Records from a collection:
^^^^^^^^^^^^^^^^

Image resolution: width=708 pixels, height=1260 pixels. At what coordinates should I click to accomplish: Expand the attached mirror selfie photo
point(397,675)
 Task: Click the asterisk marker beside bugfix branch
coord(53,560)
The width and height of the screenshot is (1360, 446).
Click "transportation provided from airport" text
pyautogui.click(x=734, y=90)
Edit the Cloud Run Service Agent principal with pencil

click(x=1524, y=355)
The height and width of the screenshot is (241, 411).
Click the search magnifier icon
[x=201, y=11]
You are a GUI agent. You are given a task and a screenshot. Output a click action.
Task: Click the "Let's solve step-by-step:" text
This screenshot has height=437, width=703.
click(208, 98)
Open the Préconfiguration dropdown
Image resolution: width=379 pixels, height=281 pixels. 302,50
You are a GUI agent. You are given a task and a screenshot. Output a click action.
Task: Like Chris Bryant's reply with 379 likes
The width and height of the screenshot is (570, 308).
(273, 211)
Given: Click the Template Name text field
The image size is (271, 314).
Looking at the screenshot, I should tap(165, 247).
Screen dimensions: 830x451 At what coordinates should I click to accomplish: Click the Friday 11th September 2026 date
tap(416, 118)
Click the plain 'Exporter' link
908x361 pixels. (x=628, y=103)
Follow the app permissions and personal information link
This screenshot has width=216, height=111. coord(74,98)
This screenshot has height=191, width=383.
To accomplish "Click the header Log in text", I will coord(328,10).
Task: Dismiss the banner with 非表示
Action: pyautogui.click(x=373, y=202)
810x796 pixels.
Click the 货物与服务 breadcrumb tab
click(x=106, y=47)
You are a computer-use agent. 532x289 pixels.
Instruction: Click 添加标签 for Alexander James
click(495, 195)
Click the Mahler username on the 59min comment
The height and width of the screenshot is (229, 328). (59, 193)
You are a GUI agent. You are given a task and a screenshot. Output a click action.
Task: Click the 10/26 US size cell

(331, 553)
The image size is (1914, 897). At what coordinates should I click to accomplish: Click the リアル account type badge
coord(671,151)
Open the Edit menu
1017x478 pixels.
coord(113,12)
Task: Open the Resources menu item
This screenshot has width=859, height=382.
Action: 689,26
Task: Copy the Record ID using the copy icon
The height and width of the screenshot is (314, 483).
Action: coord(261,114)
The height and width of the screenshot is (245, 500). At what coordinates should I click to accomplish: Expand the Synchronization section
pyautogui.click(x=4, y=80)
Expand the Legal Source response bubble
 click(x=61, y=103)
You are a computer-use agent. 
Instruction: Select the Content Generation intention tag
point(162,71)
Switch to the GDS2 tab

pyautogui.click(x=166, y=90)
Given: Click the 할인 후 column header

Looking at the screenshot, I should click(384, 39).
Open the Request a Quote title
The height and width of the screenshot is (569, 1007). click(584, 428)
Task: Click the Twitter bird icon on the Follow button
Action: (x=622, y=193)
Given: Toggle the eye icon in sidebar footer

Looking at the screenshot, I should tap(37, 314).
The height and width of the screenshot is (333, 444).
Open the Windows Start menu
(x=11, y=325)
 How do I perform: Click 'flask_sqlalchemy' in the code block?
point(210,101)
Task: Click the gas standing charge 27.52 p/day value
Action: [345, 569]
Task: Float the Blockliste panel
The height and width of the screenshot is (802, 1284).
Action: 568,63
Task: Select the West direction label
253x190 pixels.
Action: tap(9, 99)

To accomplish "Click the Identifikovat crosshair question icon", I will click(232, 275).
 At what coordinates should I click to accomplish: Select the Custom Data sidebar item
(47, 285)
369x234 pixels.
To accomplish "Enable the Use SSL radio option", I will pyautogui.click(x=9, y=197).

^^^^^^^^^^^^^^^^

## WHAT IS BEING ASKED
Every entry shown above is to be written out exactly.

## EXERCISE RESULT
Image resolution: width=708 pixels, height=1260 pixels. At what coordinates should I click to accomplish: Expand the attached mirror selfie photo
point(397,675)
 Task: Click the asterisk marker beside bugfix branch
coord(53,560)
The width and height of the screenshot is (1360, 446).
Click "transportation provided from airport" text
pyautogui.click(x=734, y=90)
Edit the Cloud Run Service Agent principal with pencil

click(x=1524, y=355)
The height and width of the screenshot is (241, 411).
Click the search magnifier icon
[x=201, y=11]
You are a GUI agent. You are given a task and a screenshot. Output a click action.
Task: Click the "Let's solve step-by-step:" text
This screenshot has height=437, width=703.
click(208, 98)
Open the Préconfiguration dropdown
Image resolution: width=379 pixels, height=281 pixels. 302,50
You are a GUI agent. You are given a task and a screenshot. Output a click action.
Task: Like Chris Bryant's reply with 379 likes
The width and height of the screenshot is (570, 308).
(273, 211)
Given: Click the Template Name text field
The image size is (271, 314).
Looking at the screenshot, I should tap(165, 247).
Screen dimensions: 830x451 At what coordinates should I click to accomplish: Click the Friday 11th September 2026 date
tap(416, 118)
Click the plain 'Exporter' link
908x361 pixels. (x=628, y=103)
Follow the app permissions and personal information link
This screenshot has width=216, height=111. coord(74,98)
This screenshot has height=191, width=383.
To accomplish "Click the header Log in text", I will coord(328,10).
Task: Dismiss the banner with 非表示
Action: pyautogui.click(x=373, y=202)
810x796 pixels.
Click the 货物与服务 breadcrumb tab
click(x=106, y=47)
You are a computer-use agent. 532x289 pixels.
Instruction: Click 添加标签 for Alexander James
click(495, 195)
Click the Mahler username on the 59min comment
The height and width of the screenshot is (229, 328). (59, 193)
You are a GUI agent. You are given a task and a screenshot. Output a click action.
Task: Click the 10/26 US size cell

(331, 553)
The image size is (1914, 897). At what coordinates should I click to accomplish: Click the リアル account type badge
coord(671,151)
Open the Edit menu
1017x478 pixels.
coord(113,12)
Task: Open the Resources menu item
This screenshot has width=859, height=382.
Action: 689,26
Task: Copy the Record ID using the copy icon
The height and width of the screenshot is (314, 483).
Action: coord(261,114)
The height and width of the screenshot is (245, 500). At what coordinates should I click to accomplish: Expand the Synchronization section
pyautogui.click(x=4, y=80)
Expand the Legal Source response bubble
 click(x=61, y=103)
You are a computer-use agent. 
Instruction: Select the Content Generation intention tag
point(162,71)
Switch to the GDS2 tab

pyautogui.click(x=166, y=90)
Given: Click the 할인 후 column header

Looking at the screenshot, I should click(384, 39).
Open the Request a Quote title
The height and width of the screenshot is (569, 1007). click(584, 428)
Task: Click the Twitter bird icon on the Follow button
Action: (x=622, y=193)
Given: Toggle the eye icon in sidebar footer

Looking at the screenshot, I should tap(37, 314).
The height and width of the screenshot is (333, 444).
Open the Windows Start menu
(x=11, y=325)
 How do I perform: Click 'flask_sqlalchemy' in the code block?
point(210,101)
Task: Click the gas standing charge 27.52 p/day value
Action: [345, 569]
Task: Float the Blockliste panel
The height and width of the screenshot is (802, 1284).
Action: 568,63
Task: Select the West direction label
253x190 pixels.
Action: tap(9, 99)

To accomplish "Click the Identifikovat crosshair question icon", I will click(232, 275).
 At what coordinates should I click to accomplish: Select the Custom Data sidebar item
(47, 285)
369x234 pixels.
To accomplish "Enable the Use SSL radio option", I will pyautogui.click(x=9, y=197).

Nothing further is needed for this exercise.